我写了下面的函数,但它比R的列表慢50%。files(x, recursive = TRUE)。也许还有一种方法可以让它更快。
function list_files(x)
v = String[]
for (root, dirs, files) in walkdir(x)
for file in files
file = joinpath(root, file)
push!(v, file)
end
end
v
end
我不知道,在我的机器上,walkdir
似乎非常接近最佳。
julia> using BenchmarkTools
julia> @benchmark list_files($".")
BenchmarkTools.Trial: 195 samples with 1 evaluation.
Range (min … max): 22.098 ms … 54.305 ms ┊ GC (min … max): 0.00% … 0.00%
Time (median): 25.395 ms ┊ GC (median): 0.00%
Time (mean ± σ): 25.636 ms ± 3.179 ms ┊ GC (mean ± σ): 0.13% ± 0.87%
▄▂ ▄ ▄ ▅▅ ▅ ▂█
▆▃██▇▆▆▇█▇██▇▆██▇▇▇█▆██▆▆███▇▅██▅▇▅▁▆▁▅▅▇▅▆▆▁▅▃▁▁▁▃▁▃▁▁▁▁▁▃ ▃
22.1 ms Histogram: frequency by time 31.1 ms <
Memory estimate: 989.60 KiB, allocs estimate: 8987.
julia> @benchmark split(read($`find . -type f`, String), 'n')
BenchmarkTools.Trial: 149 samples with 1 evaluation.

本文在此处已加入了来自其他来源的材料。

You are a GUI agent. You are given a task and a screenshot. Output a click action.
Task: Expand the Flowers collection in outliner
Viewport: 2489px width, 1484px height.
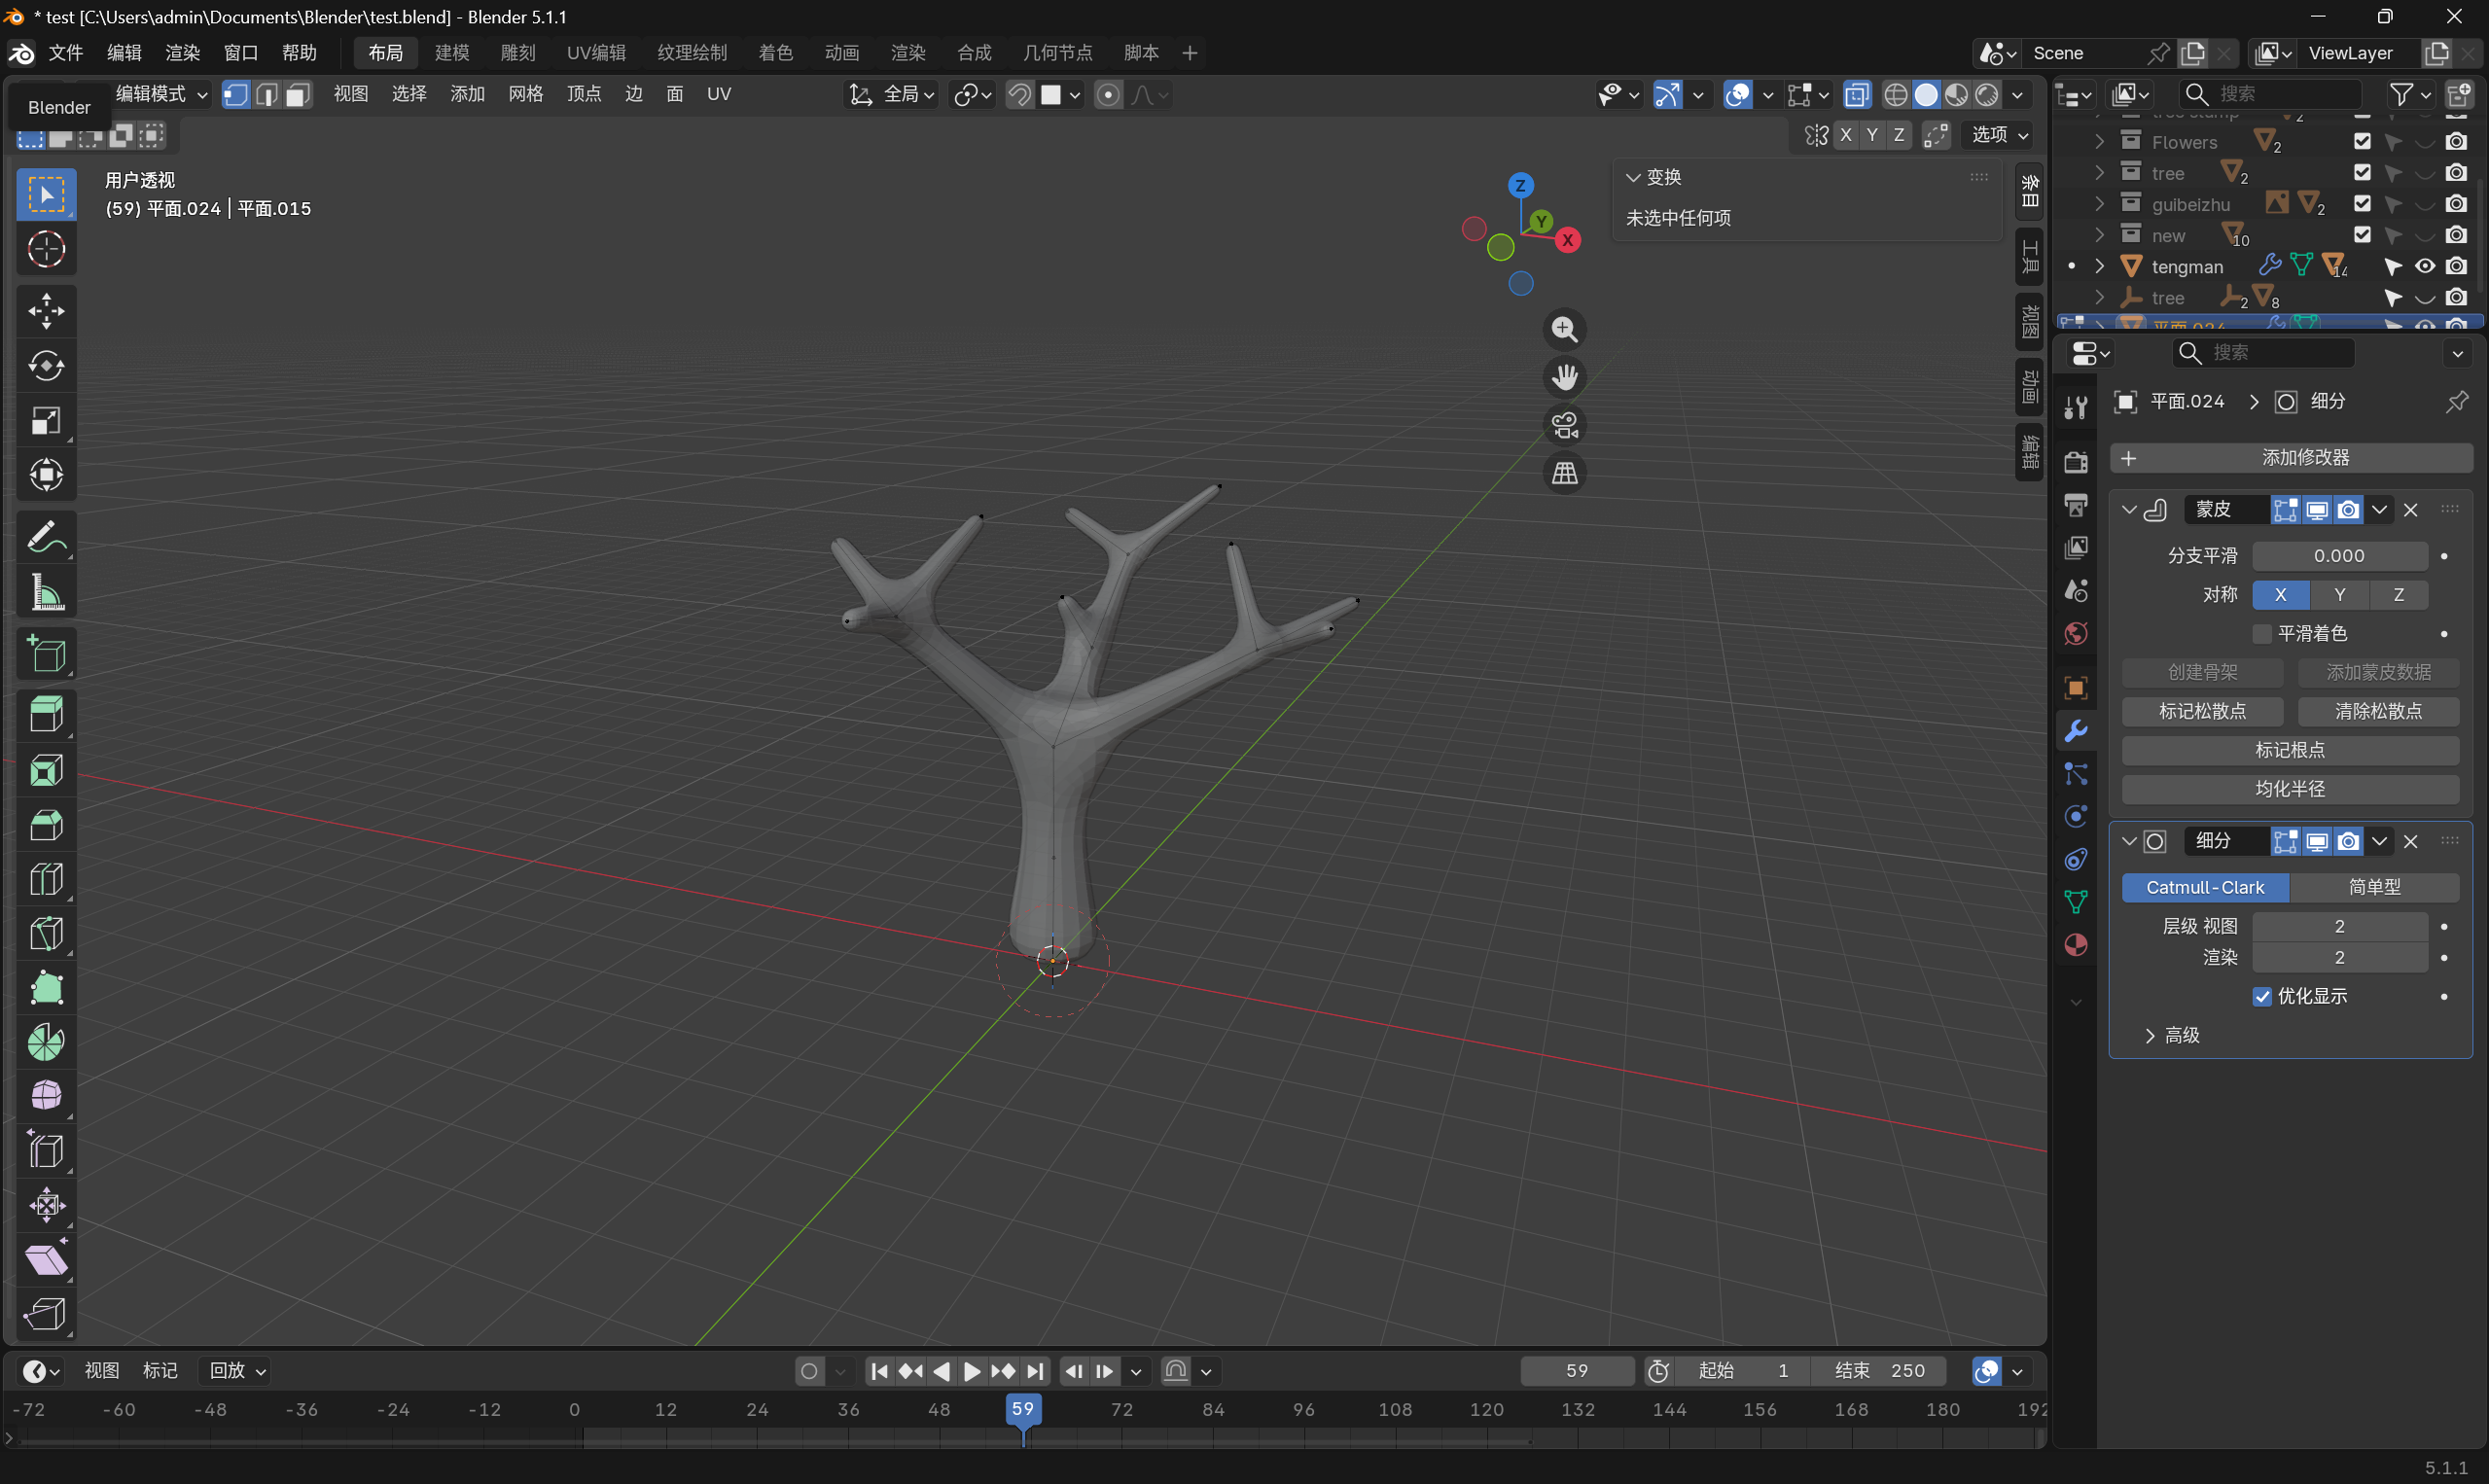click(2099, 142)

Range (min … max): 26.661 ms … 47.466 ms ┊ GC (min … max): 0.00% … 0.00%
Time (median): 32.541 ms ┊ GC (median): 0.00%
Time (mean ± σ): 33.547 ms ± 4.435 ms ┊ GC (mean ± σ): 0.60% ± 3.90%
▄ █ ▂ ▂
▃▁▆█▆▅▆█▇▃█▇▇▇▇██████▆█▃█▅▇▁▁▆▅▅▆▁▅▅▃▃▇▅▃▃▅▁▇▁▁▃▃▁▃▁▁▁▃▅▃▃▃ ▃
26.7 ms Histogram: frequency by time 45.3 ms <
Memory estimate: 626.14 KiB, allocs estimate: 79.
如果R真的比find . -type f
快得多,那么这是相当令人印象深刻的。
关于另一个答案。您是否正确地执行了测量—磁盘和文件管理器有各种缓存方法。因此,两个单独的调用可能有非常不同的测量值。
关于代码,您可以在一行中使用walkdir
。例如:
julia> [(joinpath.(folder,files) for (folder,dir,files) in walkdir(raw"C:Julia-1.8.0-rc3lib"))...;]
3-element Vector{String}:
"C:\Julia-1.8.0-rc3\lib\libjulia.dll.a"
"C:\Julia-1.8.0-rc3\lib\libopenlibm.dll.a"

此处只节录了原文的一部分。